WASHINGTON (Reuters) - A multi-bank settlement with regulators over past foreclosure abuses ran into new problems when some borrowers received smaller checks than they should have, the Federal Reserve said on Wednesday.
Some 4.2 million people are receiving checks as part of the deal mortgage servicers reached with the Office of the Comptroller of the Currency (OCC) and the Fed to settle allegations they improperly foreclosed on borrowers and made other processing mistakes during the U.S. housing crisis.
The amounts of the checks were determined based on rubrics approved by regulators. But the Fed said it became aware on Tuesday that some consumers whose loans were serviced by units of Goldman Sachs or Morgan Stanley had received checks for less than they amount they should have received.
About 96,000 people received the wrong amounts, the Fed said.
Rust Consulting, the firm chosen to manage the checks, will send an additional payment to those borrowers on May 17, the Fed said. The error was first reported by the New York Times.
“This is the worst settlement I have seen in my life, and it should be reopened,” Representative Elijah Cummings, a Maryland Democrat, said in a statement.
He and other lawmakers have severely criticized the settlement, which they say is not transparent and has been plagued with errors.
Regulators ordered the servicers to conduct case-by-case reviews of loan files for borrowers whose homes were in foreclosure in 2009 and 2010 after banks admitted to “robosigning” documents and other servicing mistakes that led them to improperly seize some people’s homes.
But that process proved time-consuming and expensive, with the banks paying about $2 billion in fees to outside consultants that were hired to conduct the reviews.

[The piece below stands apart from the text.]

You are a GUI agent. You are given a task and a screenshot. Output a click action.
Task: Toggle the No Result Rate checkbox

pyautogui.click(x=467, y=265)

So regulators called off the reviews and reached a $9.3 billion settlement with servicers including units of Bank of America Corp (BAC.N), Citigroup Inc (C.N), JPMorgan Chase & Co (JPM.N), and Wells Fargo & Co (WFC.N). About $3.6 billion was to go toward cash payments to borrowers.
Borrowers are supposed to be compensated based on a dozen categories meant to assess where they were in the foreclosure process.
Two banks, Morgan Stanley (MS.N) and Goldman Sachs (GS.N), entered into separate settlements and agreed to pay more to some borrowers whose loans were serviced by units those two banks used to own but have since sold.
New checks from Rust Consulting will make up the difference between what those people should have received and what was in their original checks, the Fed said.
“The Federal Reserve will continue to closely monitor the payment agreement and Rust’s work in distributing checks under the agreement,” the regulator said.
In a statement, Rust Consulting blamed the problem on a clerical error and said it had corrected the mistake and plans to mail The supplemental checks soon.
This is not the first mistake reported in connection with the foreclosure review checks. The Fed said in April that some borrowers had trouble cashing their checks, but those problems were said to be fixed.
As of the close of business on Tuesday, about 2.1 million checks had been cashed totaling $1.9 billion, the OCC said.